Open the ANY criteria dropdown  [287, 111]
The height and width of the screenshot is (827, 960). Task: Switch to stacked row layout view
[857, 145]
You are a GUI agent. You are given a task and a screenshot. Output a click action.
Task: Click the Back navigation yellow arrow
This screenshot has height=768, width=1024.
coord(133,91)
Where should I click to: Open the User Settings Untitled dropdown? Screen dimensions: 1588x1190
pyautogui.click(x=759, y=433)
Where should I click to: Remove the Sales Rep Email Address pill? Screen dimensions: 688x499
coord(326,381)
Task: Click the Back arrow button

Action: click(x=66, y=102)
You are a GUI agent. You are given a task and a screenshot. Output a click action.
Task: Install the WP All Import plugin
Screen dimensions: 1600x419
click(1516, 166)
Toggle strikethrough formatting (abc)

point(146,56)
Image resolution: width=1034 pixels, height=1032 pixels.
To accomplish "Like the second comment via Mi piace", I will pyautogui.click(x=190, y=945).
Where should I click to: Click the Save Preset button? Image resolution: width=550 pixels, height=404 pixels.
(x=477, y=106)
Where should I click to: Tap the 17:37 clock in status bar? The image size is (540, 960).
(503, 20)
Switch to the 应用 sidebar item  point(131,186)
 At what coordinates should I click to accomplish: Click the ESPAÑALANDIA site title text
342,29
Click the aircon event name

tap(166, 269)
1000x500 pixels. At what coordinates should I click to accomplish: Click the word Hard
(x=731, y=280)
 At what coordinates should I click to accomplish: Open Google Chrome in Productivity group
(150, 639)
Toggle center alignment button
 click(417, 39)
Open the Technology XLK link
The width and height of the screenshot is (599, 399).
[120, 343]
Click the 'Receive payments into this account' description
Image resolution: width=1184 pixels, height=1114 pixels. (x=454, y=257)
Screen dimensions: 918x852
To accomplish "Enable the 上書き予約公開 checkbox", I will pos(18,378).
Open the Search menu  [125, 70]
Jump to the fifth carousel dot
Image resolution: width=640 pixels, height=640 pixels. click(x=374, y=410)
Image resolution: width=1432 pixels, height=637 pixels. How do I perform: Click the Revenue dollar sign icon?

Exercise objective
The required answer is every line of the data, duplicated exactly.

Solution to the exercise
Open the ANY criteria dropdown  [287, 111]
The height and width of the screenshot is (827, 960). Task: Switch to stacked row layout view
[857, 145]
You are a GUI agent. You are given a task and a screenshot. Output a click action.
Task: Click the Back navigation yellow arrow
This screenshot has height=768, width=1024.
coord(133,91)
Where should I click to: Open the User Settings Untitled dropdown? Screen dimensions: 1588x1190
pyautogui.click(x=759, y=433)
Where should I click to: Remove the Sales Rep Email Address pill? Screen dimensions: 688x499
coord(326,381)
Task: Click the Back arrow button

Action: click(x=66, y=102)
You are a GUI agent. You are given a task and a screenshot. Output a click action.
Task: Install the WP All Import plugin
Screen dimensions: 1600x419
click(1516, 166)
Toggle strikethrough formatting (abc)

point(146,56)
Image resolution: width=1034 pixels, height=1032 pixels.
To accomplish "Like the second comment via Mi piace", I will pyautogui.click(x=190, y=945).
Where should I click to: Click the Save Preset button? Image resolution: width=550 pixels, height=404 pixels.
(x=477, y=106)
Where should I click to: Tap the 17:37 clock in status bar? The image size is (540, 960).
(503, 20)
Switch to the 应用 sidebar item  point(131,186)
 At what coordinates should I click to accomplish: Click the ESPAÑALANDIA site title text
342,29
Click the aircon event name

tap(166, 269)
1000x500 pixels. At what coordinates should I click to accomplish: Click the word Hard
(x=731, y=280)
 At what coordinates should I click to accomplish: Open Google Chrome in Productivity group
(150, 639)
Toggle center alignment button
 click(417, 39)
Open the Technology XLK link
The width and height of the screenshot is (599, 399).
[120, 343]
Click the 'Receive payments into this account' description
Image resolution: width=1184 pixels, height=1114 pixels. (x=454, y=257)
Screen dimensions: 918x852
To accomplish "Enable the 上書き予約公開 checkbox", I will pos(18,378).
Open the Search menu  [125, 70]
Jump to the fifth carousel dot
Image resolution: width=640 pixels, height=640 pixels. click(x=374, y=410)
Image resolution: width=1432 pixels, height=637 pixels. How do I perform: Click the Revenue dollar sign icon?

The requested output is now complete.